### [Excerpt to read]
+++

The research shows that enterprises are using a range of approaches to root out causes of AI bias during model development, and that few organizations have a comprehensive suite of checks and balances in place.
Only 22% of respondents said their organization has an AI ethics board to consider questions on AI ethics and fairness. One in three report having a model validation team to assess newly-developed models, and 38% report having data bias mitigation steps built into model development.
This year’s research shows a surprising shift in business priorities away from explainability and toward model accuracy. “Companies must be able to explain to people why whatever resource was denied to them by an AI was denied, ” stated Abercrombie of AI Truth.
Adversarial AI Attacks Reported to be On the Rise
Adversarial AI attacks, in which inputs to machine learning models are hacked in an effort to thwart the correct operation of the model, are on the increase, the report found, with 30% of organizations reporting an increase, compared to 12% in last year’s survey. Zoldi stated that the result surprised him, and suggested that the survey needs a set of definitions around adversarial AI.
Data poisoning and other adversarial AI technologies border on cybersecurity. “This may be an area where cybersecurity is not where it needs to be,” Zoldi stated.
Organization politics was cited as the number one barrier to establishing Responsible AI practices. “What we’re missing today is honest and straight talk about which algorithms are more responsible and safe,” stated Zoldi.

+++

### [Supplied records]
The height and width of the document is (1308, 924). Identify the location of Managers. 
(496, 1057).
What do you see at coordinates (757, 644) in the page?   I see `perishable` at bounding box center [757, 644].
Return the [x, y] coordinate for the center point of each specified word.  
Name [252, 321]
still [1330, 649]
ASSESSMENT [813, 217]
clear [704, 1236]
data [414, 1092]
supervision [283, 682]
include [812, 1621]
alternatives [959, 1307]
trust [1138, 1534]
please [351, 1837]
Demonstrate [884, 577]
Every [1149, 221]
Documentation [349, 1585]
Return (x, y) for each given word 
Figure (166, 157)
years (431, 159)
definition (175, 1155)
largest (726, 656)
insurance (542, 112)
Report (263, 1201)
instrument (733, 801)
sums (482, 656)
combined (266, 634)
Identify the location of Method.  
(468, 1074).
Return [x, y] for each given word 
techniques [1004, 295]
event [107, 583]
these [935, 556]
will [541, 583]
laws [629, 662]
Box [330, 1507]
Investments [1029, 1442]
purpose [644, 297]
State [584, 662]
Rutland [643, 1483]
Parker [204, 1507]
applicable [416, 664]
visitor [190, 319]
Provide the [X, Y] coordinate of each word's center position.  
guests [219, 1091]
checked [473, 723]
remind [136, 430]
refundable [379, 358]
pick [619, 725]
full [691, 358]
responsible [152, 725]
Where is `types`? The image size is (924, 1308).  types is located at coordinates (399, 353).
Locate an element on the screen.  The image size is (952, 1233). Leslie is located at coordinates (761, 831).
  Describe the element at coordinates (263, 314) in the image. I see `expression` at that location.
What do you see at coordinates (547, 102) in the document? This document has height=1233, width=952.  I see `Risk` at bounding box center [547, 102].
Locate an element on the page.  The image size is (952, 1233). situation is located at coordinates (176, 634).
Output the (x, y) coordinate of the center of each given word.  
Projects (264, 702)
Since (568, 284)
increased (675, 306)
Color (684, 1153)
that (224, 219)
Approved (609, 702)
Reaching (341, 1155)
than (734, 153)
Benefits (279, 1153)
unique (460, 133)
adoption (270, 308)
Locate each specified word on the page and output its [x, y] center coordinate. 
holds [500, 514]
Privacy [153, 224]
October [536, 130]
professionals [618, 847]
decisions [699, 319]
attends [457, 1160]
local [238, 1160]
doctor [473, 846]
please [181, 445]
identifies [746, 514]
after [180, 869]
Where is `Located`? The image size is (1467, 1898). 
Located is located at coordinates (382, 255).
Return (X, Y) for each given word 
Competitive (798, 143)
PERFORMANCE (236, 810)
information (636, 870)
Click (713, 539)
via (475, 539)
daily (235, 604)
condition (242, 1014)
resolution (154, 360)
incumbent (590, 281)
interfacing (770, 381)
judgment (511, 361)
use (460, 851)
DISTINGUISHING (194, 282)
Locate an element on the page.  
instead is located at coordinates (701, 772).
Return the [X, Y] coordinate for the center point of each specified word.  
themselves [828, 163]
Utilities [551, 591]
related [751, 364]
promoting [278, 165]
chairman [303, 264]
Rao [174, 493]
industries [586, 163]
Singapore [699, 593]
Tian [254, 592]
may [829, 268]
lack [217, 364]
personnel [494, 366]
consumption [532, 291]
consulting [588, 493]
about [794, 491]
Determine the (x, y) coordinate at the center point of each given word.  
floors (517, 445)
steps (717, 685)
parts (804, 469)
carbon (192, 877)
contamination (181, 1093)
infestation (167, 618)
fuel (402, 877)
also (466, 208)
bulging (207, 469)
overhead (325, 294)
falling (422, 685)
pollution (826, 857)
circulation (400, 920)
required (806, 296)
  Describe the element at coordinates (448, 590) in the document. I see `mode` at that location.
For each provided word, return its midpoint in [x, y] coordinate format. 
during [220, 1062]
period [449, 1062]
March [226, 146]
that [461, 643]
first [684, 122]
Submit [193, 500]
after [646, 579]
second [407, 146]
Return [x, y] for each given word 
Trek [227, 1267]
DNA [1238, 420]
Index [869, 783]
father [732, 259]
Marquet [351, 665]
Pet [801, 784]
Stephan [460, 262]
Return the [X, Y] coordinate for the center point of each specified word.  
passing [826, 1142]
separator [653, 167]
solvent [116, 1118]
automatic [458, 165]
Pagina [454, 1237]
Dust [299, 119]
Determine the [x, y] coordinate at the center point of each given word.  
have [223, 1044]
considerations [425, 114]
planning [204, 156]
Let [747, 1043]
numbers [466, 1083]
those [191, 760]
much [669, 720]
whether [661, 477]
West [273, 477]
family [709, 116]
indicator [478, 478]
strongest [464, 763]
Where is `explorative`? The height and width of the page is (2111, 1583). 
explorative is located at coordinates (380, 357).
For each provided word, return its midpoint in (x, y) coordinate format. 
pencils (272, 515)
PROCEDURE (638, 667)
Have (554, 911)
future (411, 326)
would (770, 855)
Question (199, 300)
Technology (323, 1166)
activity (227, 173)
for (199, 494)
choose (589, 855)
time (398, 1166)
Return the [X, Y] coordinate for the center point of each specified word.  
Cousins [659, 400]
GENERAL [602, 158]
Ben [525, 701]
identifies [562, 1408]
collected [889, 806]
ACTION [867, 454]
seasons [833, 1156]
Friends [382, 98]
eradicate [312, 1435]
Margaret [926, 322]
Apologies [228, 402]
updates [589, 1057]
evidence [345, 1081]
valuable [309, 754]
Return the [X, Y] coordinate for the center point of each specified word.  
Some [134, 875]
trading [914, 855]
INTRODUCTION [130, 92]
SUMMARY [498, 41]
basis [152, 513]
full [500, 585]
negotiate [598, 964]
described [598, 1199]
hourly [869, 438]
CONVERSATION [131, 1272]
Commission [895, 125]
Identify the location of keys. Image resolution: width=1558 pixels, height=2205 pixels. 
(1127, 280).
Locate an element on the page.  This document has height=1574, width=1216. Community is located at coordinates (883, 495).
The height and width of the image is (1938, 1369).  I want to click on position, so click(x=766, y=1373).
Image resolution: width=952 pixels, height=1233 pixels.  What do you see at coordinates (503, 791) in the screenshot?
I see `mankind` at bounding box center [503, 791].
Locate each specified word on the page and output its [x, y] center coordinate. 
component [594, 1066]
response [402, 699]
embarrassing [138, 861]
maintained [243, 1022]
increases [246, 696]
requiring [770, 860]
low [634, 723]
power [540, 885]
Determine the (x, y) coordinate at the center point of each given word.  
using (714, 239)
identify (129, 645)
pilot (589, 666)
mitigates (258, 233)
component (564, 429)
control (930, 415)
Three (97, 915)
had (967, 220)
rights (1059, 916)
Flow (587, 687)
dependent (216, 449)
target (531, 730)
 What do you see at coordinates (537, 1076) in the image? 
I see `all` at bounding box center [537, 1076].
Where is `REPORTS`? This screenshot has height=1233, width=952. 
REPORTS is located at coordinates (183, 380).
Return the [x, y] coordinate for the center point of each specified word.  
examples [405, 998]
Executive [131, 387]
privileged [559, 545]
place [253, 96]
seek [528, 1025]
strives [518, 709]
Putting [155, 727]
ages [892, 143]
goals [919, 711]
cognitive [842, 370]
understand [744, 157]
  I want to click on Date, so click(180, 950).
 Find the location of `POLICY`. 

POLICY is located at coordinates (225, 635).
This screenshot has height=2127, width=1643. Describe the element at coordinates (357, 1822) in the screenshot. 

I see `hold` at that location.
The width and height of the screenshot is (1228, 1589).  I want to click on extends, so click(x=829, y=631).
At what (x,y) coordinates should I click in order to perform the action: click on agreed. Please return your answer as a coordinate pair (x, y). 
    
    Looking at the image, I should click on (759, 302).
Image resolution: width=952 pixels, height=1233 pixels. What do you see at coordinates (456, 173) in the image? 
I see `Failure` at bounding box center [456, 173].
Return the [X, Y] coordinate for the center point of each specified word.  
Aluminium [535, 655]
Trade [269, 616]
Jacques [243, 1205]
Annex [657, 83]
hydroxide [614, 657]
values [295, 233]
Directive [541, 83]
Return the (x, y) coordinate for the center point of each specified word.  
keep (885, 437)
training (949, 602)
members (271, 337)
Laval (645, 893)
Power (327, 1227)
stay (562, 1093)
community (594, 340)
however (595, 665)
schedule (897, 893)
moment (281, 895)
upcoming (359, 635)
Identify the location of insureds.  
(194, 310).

+++

### [Your tasks]
1. Edit the responsible AI excerpt: reproduce the part between "This year’s research" and "of AI Truth.", inclusive, with "explainability" replaced by "transparency".
2. According to the responsible AI excerpt, what percentage of organizations reported an increase in adversarial AI attacks?
3. Summarize the responsible AI excerpt in two sentences.

### [Solved problems]
1.
This year’s research shows a surprising shift in business priorities away from transparency and toward model accuracy. “Companies must be able to explain to people why whatever resource was denied to them by an AI was denied, ” stated Abercrombie of AI Truth.

2. 30% of organizations, compared to 12% in last year's survey.

3. The research found that few organizations have a comprehensive suite of checks against AI bias, with only 22% having an AI ethics board, and that business priorities have shifted away from explainability and toward model accuracy. It also found that adversarial AI attacks are on the rise, with 30% of organizations reporting an increase, and that organization politics was cited as the number one barrier to establishing Responsible AI practices.